Exercise materials:

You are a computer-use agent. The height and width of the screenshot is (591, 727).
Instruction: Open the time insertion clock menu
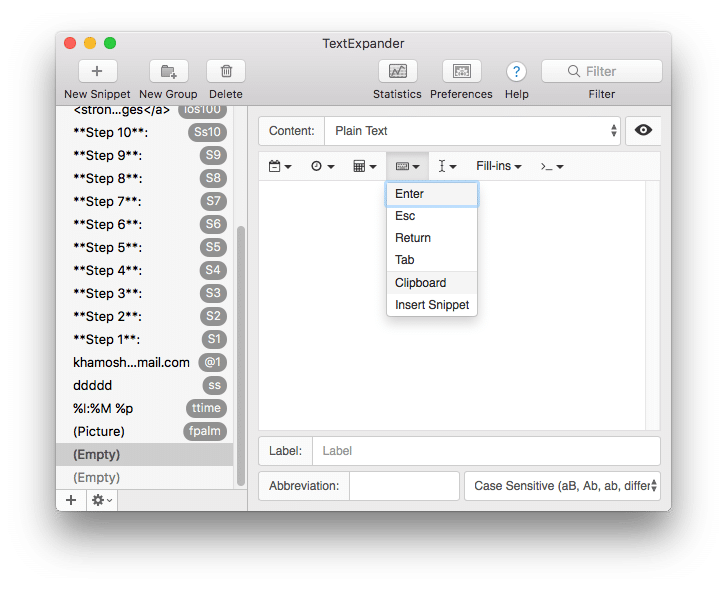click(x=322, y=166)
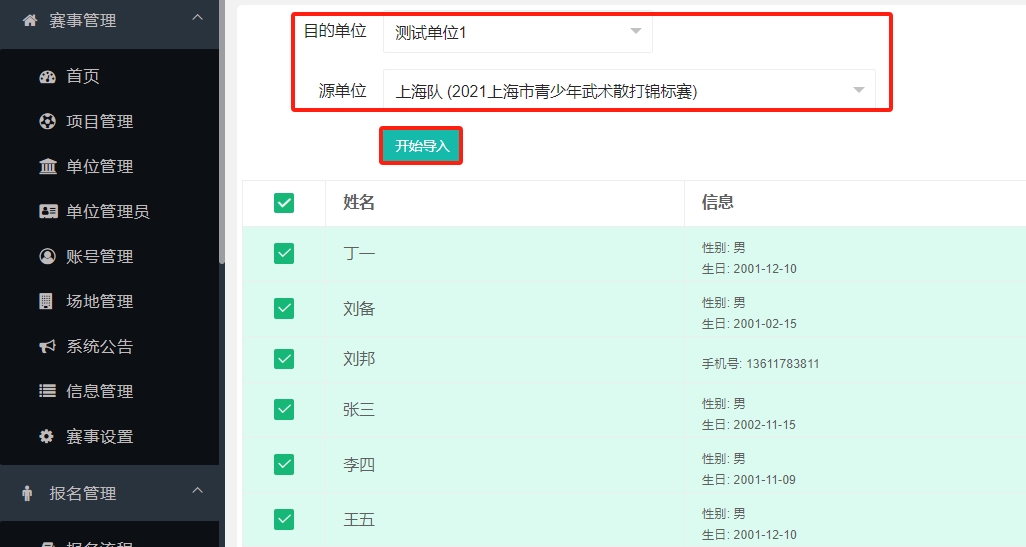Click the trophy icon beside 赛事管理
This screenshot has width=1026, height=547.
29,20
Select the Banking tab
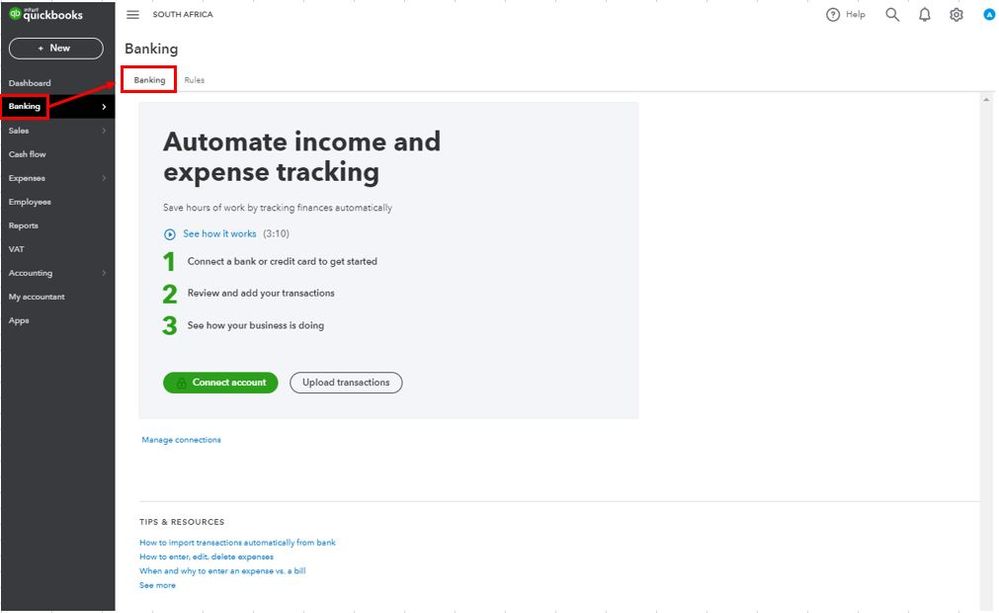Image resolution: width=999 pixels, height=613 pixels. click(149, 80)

...

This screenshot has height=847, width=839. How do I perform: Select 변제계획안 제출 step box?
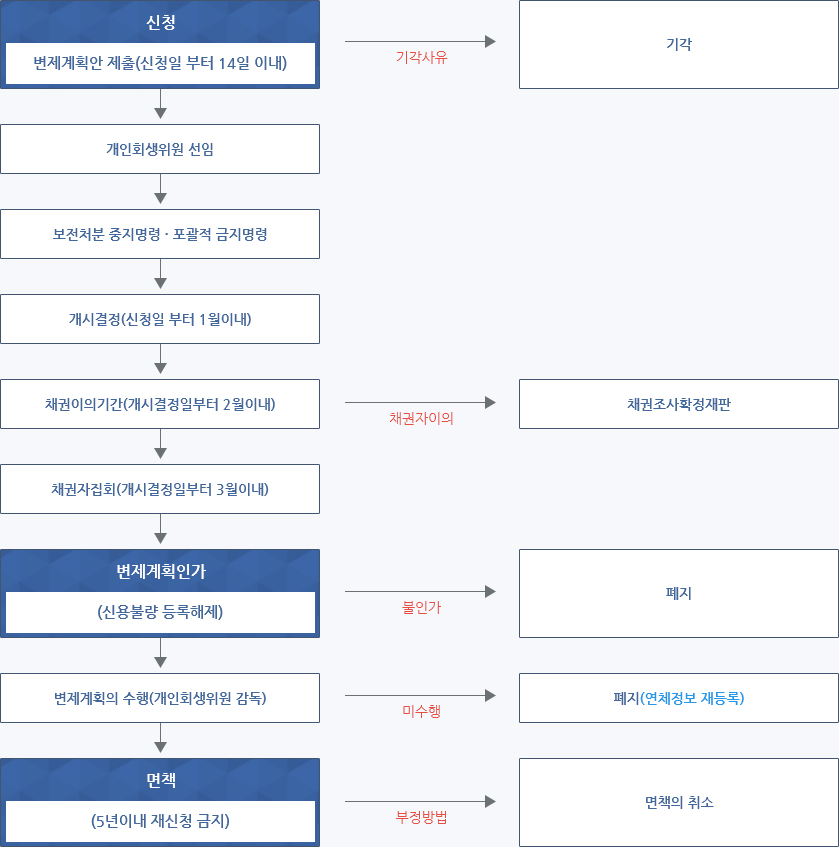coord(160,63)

* * *

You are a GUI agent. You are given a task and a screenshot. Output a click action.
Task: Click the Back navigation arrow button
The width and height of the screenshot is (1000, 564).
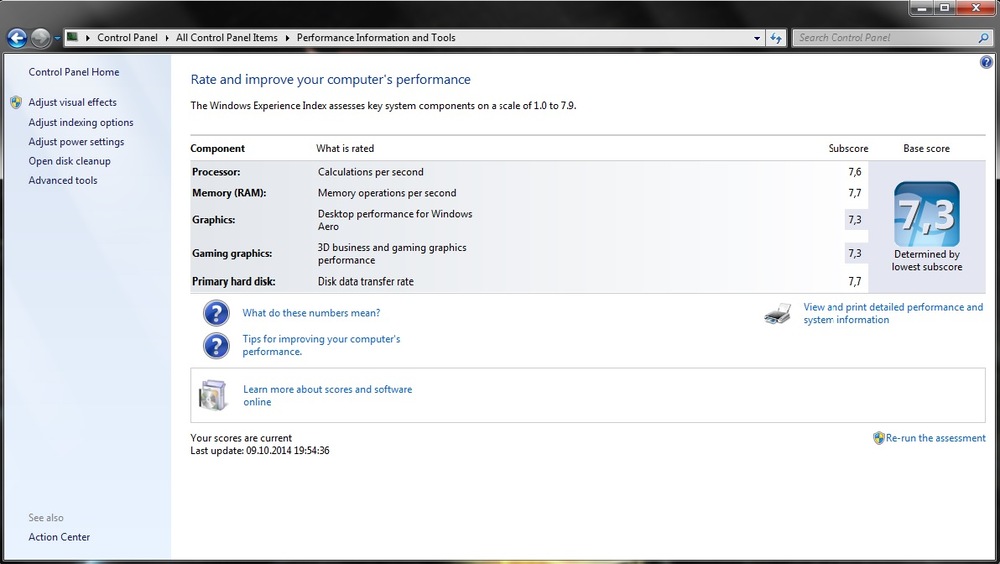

Aim of the exercise:
Above are the entries. Copy exactly the part that opens with the line containing "You are a GUI" and closes with the line containing "The width and", and no more.

Answer below:
You are a GUI agent. You are given a task and a screenshot. Output a click action.
Task: Click the Back navigation arrow button
The width and height of the screenshot is (1000, 564).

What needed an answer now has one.